One of the wonderful stories of Jesus is the one about when He walked on the water, and it is told in Matthew 14:22-33, Mark 6:45-52, and John 6:15-21. The account in Matthew includes Peter’s request for the Lord to command him to come out on the water to Jesus and his subsequent sinking. The Mark account includes the fact that Jesus “would have passed them by” (6:48) if they had not all cried out to Him in fear. It also includes the fact that the disciples “had not understood about the loaves, because their heart was hardened” (6:52).
I love this story for many reasons, but I especially appreciate what it teaches us about Jesus and what it teaches us about our faith in affliction.
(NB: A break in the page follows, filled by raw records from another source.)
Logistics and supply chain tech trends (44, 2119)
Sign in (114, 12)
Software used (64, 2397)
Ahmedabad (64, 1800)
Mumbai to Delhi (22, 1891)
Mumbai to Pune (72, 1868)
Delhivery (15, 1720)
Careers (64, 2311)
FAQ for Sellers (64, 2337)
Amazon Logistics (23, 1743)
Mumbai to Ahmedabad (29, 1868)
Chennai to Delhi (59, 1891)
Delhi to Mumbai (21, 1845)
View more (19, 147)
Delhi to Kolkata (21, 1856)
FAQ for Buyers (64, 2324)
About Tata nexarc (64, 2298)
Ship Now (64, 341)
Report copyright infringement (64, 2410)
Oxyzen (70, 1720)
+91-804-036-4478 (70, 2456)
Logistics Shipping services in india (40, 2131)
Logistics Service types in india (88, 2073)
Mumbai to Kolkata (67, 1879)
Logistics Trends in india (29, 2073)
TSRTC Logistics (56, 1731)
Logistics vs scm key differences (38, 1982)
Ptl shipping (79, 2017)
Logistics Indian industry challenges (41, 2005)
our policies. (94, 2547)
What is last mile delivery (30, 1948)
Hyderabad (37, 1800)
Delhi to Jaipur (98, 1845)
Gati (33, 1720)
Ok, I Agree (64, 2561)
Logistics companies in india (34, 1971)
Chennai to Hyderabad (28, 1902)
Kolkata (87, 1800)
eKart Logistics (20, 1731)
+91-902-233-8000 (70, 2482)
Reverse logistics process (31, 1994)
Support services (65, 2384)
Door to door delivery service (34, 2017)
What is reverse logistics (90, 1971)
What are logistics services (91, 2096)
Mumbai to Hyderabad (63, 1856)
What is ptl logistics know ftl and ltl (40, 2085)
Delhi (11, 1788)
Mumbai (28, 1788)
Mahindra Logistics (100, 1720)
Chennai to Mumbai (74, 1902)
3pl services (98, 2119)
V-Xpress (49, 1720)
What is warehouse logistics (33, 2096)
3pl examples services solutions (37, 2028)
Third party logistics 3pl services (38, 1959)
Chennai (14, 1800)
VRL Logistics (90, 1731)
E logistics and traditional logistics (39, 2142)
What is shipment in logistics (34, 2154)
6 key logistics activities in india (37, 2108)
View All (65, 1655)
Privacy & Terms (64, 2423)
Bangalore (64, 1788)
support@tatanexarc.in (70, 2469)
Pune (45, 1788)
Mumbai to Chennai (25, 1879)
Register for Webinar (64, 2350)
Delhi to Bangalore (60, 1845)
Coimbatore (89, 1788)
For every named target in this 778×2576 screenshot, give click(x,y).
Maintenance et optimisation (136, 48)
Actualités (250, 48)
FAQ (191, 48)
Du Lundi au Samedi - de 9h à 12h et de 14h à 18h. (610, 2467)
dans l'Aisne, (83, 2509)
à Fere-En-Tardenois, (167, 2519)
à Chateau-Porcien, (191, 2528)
First, Jesus meant to pass the boat by, though the Scripture doesn’t tell us why. One Bible teacher suggested that perhaps He would have shown them His glory in some way as He walked past them. Others suggest that He was giving them an opportunity to call to Him for help, and that He would not have intended to pass them by. If the first is the case, then we might learn from this that if our sin didn’t blind us, we might see more of God’s glory. If the latter is the case, then we can be comforted in knowing that God always uses affliction to manifest Himself to us, by getting right into the boat with us. Both are true, what ever the reason was that Jesus planned to pass them.
“No difficulties can obstruct Christ’s gracious appearances for his people, when the set time is come. He will either find, or force, a way through the most tempestuous sea, for their deliverance” (Matthew Henry’s Commentary on the Whole Bible).
The disciples’ fear caused Him to to speak to them: “Be of good cheer! It is I; do not be afraid” (Luke 14:27; Mark 6:50). Jesus is quick to respond to our cry for help. He is merciful to us, even when we do not recognize Him. The disciples should have recognized the Lord, as should we, walking on the water in the midst of the waves and wind. But like the disciples, we are afraid, distracted by our circumstances. The disciples thought He was a ghost! Like the disciples, “We often perplex and frighten ourselves with phantasms, the creatures of our own fancy and imagination”(Matthew Henry again).
Then there is Peter. He sometimes over-estimated his faith, as do we. “Lord, if it is You, command me to come to You on the water” (Matthew 14:28). But once Peter got out on the water, he doubted: “But when he saw that the wind was boisterous, he was afraid” (vs. 30). Even then, Jesus reached out to him. He didn’t let him sink so as to teach him a lesson. He taught a much more powerful lesson by catching him and not letting him sink.
We sometimes have big plans to display our faith. We think we can homeschool or start a Christian school or go to the mission field or have a dozen kids or start a church or stand up boldly for Jesus among the unbelievers. And Jesus may bid us to go ahead when we ask. But then we may start to doubt, and the doubt causes us to start to sink. Our great faith isn’t quite as big as we thought it was.
But we ought not to give up at that point. We should do as Peter did and cry out to Jesus, “Lord, save me!” He will grab our hand and get into the boat with us, calming the waves and getting us to shore. That’s the kind of Savior He is.